Supe, al final de mi paseo con mi perra, que así como había encontrado y conocido en mí a la campesina sucreña, también tenía el deber de encontrar en mí al terrateniente corozalero, aunque hacerlo fuera más difícil o más vergonzoso. ¿Por qué rincón puedo empezar a ensanchar la imaginación y la capacidad de dramatizar, que es otro nombre de la compasión, para darle también a él un lugar, e imaginarlo como una persona y no como un personaje definido por una sola característica, ya que ninguna persona es un personaje? Lo veo en mi propia cólera, en el sentimiento de humillación que tantas veces me subyuga y me hace ser atrabiliaria, y lo veo en mi hábito de propiedad sobre las cosas y en mi impulso de control sobre las personas. También puedo intentar concebirlo como lo vi, de carne, sentado en una camioneta como dentro de un vientre de metal, esperando quién sabe qué; esperando su propio nacimiento de quién sabe qué manera. Lo veo en la fila interminable de la servidumbre masculina, sirviendo a otros hombres que sirven a otros hombres que sirven a no saben quiénes, que sirven solo a la destrucción de la Tierra. Y veo también a un niño —porque en todo acto de patanería se ve un niño herido— que aprendió esa frase de “Alimenta ese perro” y que probablemente vio, cuando muy pequeño, cómo marcaban las vacas a hierro con la inicial del nombre del latifundio, y las separaban del ternero recién nacido para ordeñarlas, a pesar de sus mugidos desgarrados. Quizás ese hombre que me llamó “guerrillera” nunca ha podido preguntarse acerca del dominio, y ha sentido con constancia la obligación de complacer a quienes tienen más poder que él y, al mismo tiempo, la de ser intransigente con quienes tienen menos, que es un doble mandato que también yo he sentido muchas veces. Sobre todo, él sabe que un día va a morir, como lo sé yo de mí. E igual que yo, no quiere morir: igual que cada campesino y campesina asesinada en Sucre, en Córdoba, en Bolívar (en todas esas tierras con nombres de hombres de la guerra).

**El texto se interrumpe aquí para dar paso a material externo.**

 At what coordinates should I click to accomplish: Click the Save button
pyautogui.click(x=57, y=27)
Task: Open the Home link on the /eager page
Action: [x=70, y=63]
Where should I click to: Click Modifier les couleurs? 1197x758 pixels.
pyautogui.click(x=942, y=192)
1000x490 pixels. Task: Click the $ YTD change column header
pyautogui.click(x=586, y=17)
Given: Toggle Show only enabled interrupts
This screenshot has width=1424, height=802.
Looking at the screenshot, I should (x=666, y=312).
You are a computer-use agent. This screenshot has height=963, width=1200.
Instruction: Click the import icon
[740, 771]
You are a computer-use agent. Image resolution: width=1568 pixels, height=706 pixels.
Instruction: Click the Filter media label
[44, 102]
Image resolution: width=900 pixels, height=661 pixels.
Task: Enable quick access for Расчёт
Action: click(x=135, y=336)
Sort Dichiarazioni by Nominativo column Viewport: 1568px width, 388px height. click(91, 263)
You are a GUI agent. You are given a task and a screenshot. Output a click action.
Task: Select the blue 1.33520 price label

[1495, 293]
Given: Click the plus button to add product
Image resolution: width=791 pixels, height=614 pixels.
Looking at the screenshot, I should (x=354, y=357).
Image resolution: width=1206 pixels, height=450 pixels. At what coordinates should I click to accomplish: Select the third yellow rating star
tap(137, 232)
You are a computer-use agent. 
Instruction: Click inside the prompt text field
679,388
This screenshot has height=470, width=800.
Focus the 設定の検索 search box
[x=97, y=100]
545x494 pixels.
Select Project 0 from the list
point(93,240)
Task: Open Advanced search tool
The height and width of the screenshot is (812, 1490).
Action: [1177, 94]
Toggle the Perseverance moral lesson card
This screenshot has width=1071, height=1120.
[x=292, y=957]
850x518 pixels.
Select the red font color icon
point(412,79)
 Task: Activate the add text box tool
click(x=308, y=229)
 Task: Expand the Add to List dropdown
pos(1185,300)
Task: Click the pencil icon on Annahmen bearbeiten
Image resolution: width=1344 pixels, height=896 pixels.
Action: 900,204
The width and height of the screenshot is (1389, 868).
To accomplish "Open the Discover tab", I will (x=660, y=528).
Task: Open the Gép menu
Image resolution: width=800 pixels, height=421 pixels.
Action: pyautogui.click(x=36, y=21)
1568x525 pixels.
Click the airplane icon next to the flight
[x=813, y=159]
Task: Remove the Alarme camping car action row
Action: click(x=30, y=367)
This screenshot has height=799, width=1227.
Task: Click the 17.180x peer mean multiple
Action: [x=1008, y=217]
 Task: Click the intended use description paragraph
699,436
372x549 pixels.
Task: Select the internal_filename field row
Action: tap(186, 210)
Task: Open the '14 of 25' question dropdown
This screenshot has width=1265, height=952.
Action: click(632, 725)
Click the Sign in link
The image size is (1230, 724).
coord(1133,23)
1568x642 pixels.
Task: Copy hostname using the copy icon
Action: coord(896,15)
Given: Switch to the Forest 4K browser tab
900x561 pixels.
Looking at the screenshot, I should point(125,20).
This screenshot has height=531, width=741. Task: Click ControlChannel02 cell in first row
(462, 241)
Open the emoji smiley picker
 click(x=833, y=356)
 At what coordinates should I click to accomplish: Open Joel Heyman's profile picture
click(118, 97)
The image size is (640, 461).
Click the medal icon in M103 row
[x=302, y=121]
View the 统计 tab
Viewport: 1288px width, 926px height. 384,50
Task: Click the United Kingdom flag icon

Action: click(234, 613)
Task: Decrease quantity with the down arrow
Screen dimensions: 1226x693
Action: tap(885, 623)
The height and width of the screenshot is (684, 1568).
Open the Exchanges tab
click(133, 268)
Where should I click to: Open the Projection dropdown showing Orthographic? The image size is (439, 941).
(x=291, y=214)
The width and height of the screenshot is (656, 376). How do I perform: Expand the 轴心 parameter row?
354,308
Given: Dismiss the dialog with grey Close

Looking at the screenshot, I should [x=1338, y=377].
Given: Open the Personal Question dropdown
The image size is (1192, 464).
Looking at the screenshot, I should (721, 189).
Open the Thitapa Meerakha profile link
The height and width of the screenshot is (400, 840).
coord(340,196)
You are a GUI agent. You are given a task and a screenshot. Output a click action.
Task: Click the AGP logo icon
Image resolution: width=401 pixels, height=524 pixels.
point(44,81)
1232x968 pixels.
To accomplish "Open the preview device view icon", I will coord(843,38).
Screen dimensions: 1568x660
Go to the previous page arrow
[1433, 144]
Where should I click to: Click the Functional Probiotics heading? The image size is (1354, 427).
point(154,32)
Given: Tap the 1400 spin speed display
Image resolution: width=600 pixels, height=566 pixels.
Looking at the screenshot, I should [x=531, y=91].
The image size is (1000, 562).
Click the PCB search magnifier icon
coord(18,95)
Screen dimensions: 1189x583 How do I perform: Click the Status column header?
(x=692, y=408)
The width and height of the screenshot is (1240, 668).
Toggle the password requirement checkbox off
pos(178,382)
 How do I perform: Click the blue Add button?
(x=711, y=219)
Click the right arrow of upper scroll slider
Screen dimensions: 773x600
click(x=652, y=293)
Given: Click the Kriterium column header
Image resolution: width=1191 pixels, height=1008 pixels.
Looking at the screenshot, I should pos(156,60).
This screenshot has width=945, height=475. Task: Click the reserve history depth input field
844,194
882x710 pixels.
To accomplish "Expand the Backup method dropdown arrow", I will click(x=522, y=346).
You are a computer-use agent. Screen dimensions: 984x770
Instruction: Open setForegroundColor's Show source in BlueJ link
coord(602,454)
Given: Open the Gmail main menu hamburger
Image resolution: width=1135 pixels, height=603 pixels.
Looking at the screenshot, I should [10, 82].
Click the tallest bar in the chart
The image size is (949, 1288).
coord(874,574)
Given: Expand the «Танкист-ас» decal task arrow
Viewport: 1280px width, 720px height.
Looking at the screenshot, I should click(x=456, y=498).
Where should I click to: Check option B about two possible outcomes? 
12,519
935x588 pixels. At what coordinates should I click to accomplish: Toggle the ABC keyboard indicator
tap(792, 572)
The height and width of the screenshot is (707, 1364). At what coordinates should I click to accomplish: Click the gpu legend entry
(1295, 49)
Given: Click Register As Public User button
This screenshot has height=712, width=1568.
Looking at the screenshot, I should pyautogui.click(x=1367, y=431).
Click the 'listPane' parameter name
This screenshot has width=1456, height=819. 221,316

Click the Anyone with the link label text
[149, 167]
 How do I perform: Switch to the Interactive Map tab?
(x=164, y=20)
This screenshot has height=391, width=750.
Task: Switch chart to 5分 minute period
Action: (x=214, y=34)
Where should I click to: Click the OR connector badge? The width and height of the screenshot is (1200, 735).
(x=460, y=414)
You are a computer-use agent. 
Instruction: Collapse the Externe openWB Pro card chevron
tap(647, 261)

La consciencia del límite, la consciencia compartida de la única ley inmutable y siempre cumplida, la de la muerte, debería bastar para que no nos matáramos y debe bastar para que yo me interese por la historia de la vida de mi enemigo. Y ese interés me hace perdonarlo. Si yo no trato de encontrar en mí a ese otro que fue ayer mi terror, y que ha sido el terror de mi otra y de tantísimos, es como si no viviera en este país ni en ningún lado. Sin este instante arduo y brevísimo en que lo reconozco en mí, estoy desterrada para siempre y no podré salir de la rabia, ni mereceré que los otros me perdonen, ni tendré una historia que contar.